• Saved data entries:
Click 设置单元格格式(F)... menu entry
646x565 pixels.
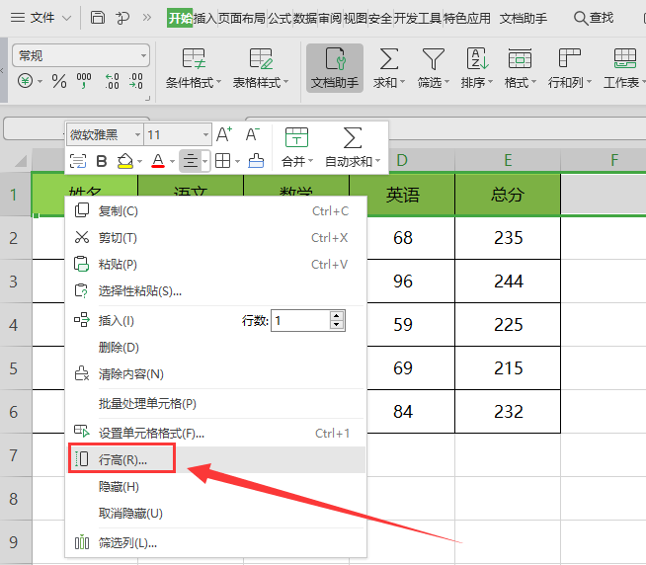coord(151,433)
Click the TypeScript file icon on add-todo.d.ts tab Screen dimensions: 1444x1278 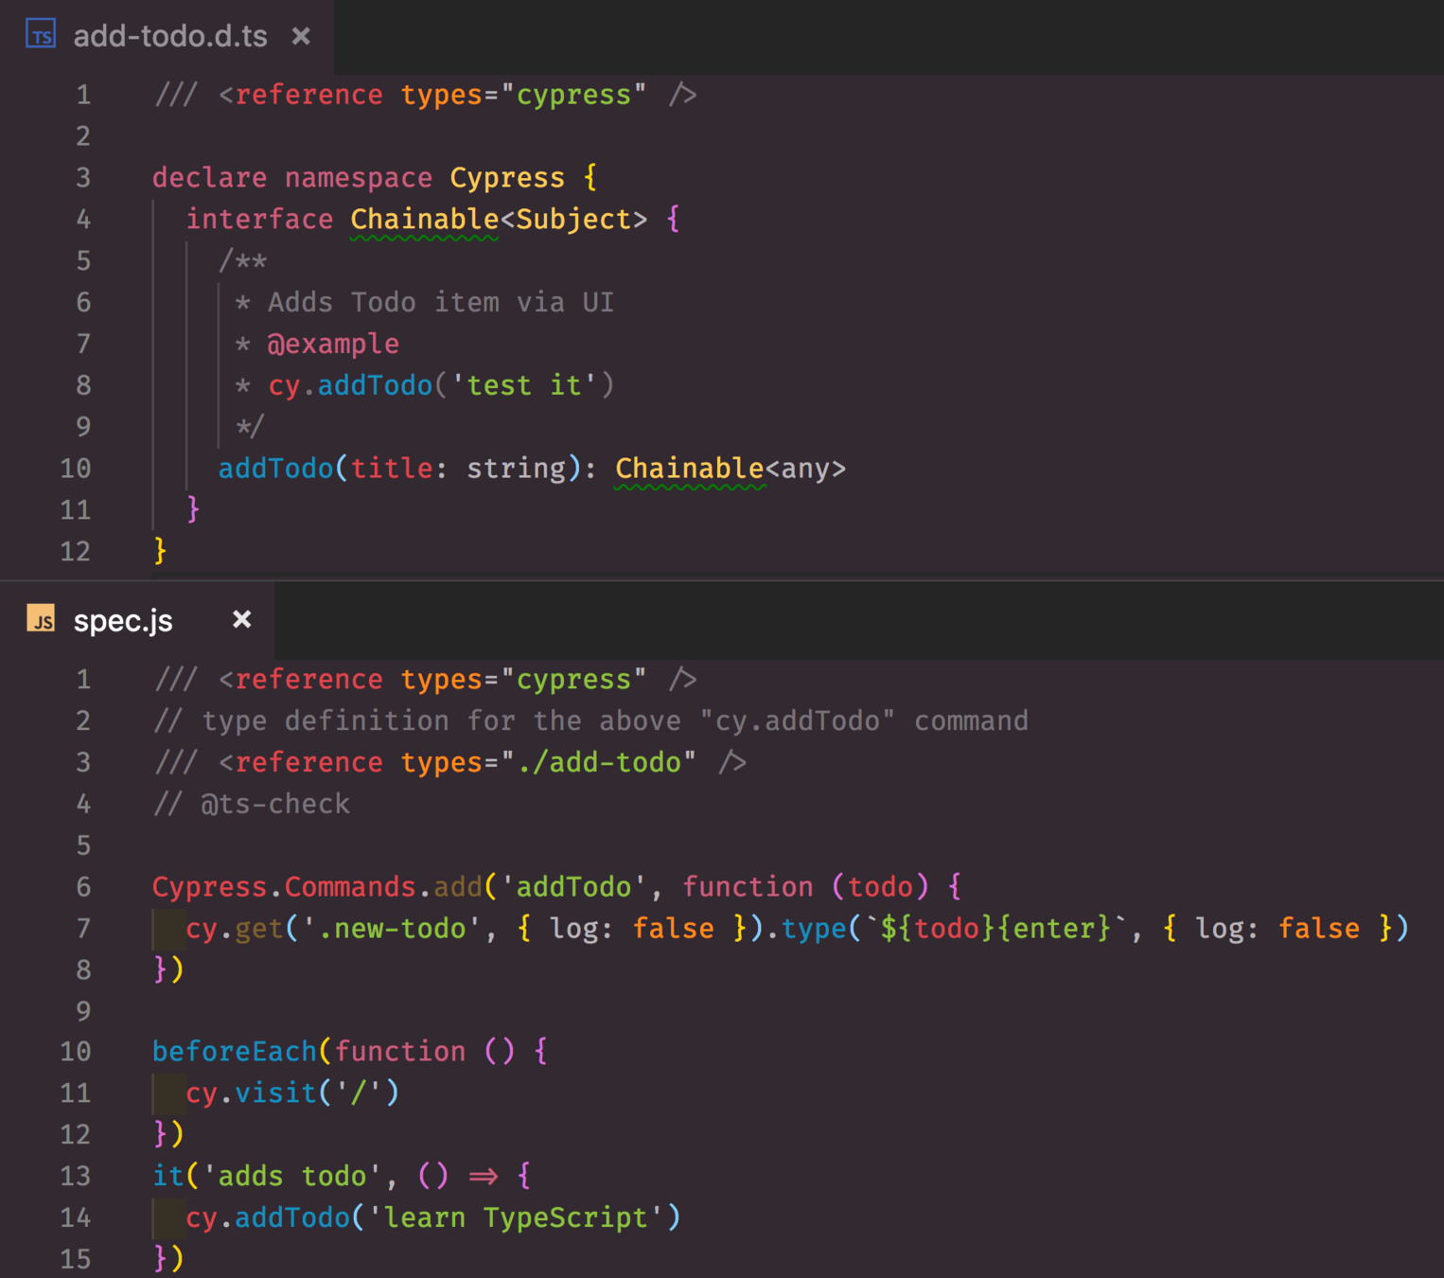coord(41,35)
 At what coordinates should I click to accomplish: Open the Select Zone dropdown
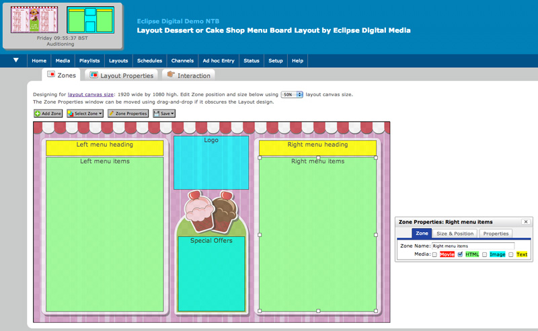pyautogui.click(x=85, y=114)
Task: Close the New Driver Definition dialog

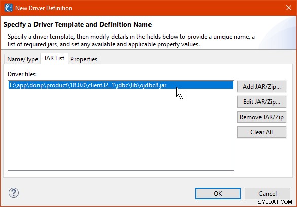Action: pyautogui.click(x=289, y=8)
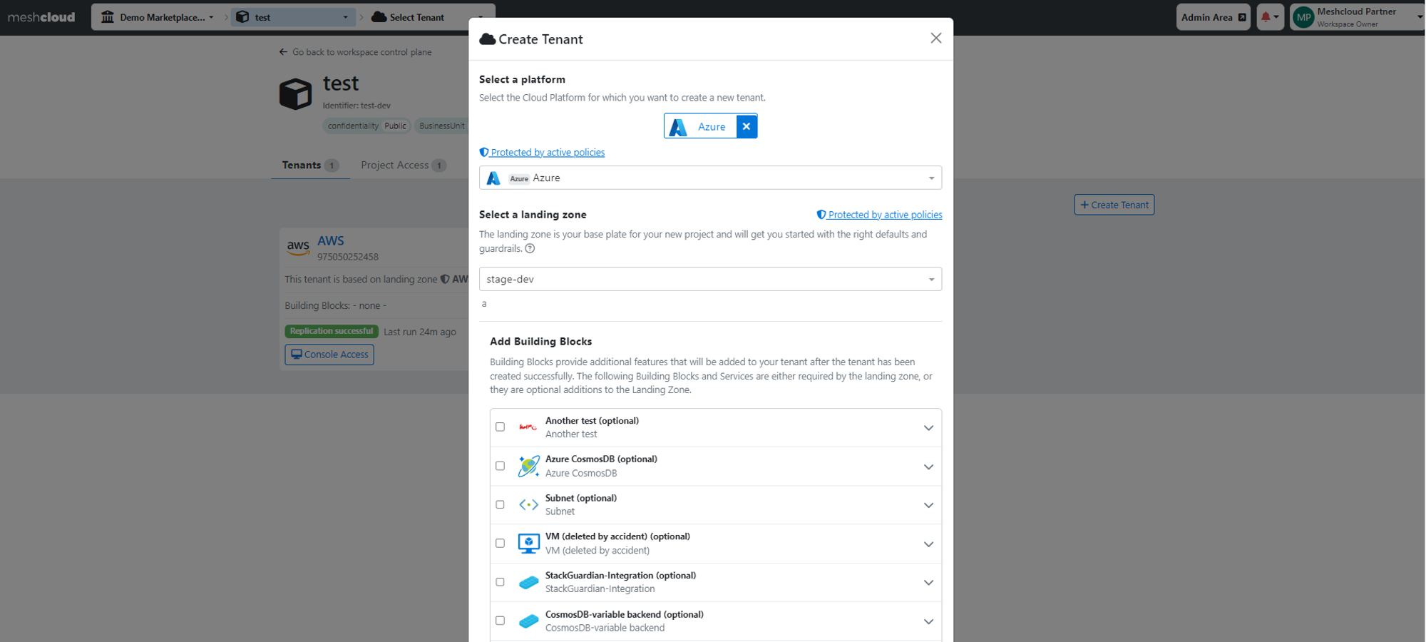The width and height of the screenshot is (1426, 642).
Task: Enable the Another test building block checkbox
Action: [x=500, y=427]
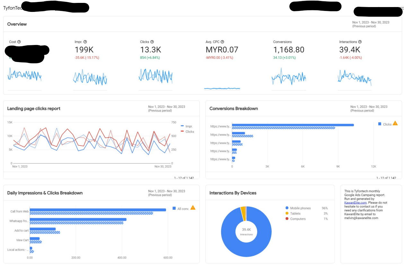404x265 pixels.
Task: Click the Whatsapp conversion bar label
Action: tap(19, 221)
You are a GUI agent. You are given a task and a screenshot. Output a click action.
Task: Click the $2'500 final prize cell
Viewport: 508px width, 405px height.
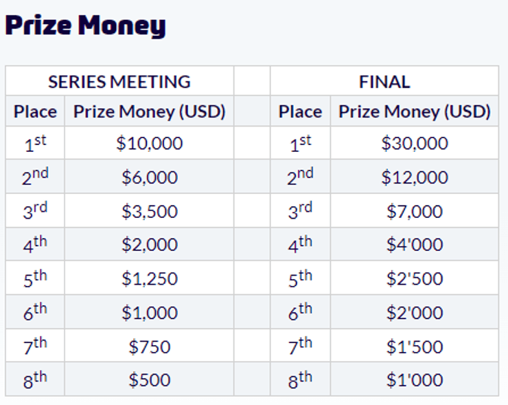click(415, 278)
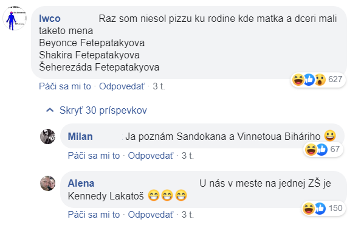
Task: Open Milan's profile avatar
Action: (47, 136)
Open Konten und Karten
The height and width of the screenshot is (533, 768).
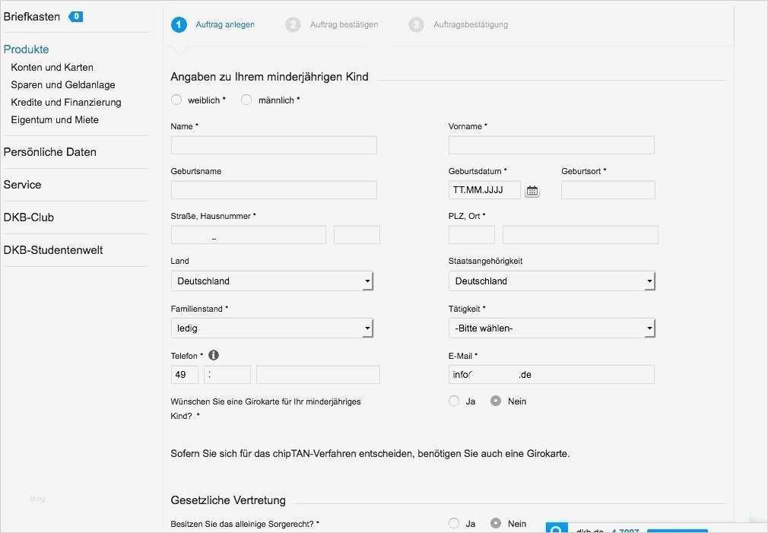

• YOUR ASSIGNMENT: Only the lines from the one containing "Task: Click the $2'500 final prize cell" through the last line of the data may appear in the answer, each given again exactly and with pictures left out.

• EXERCISE RESULT:
Task: Click the $2'500 final prize cell
Viewport: 508px width, 405px height.
click(415, 278)
Task: Open Milan's profile avatar
Action: (47, 136)
Open Konten und Karten
The height and width of the screenshot is (533, 768).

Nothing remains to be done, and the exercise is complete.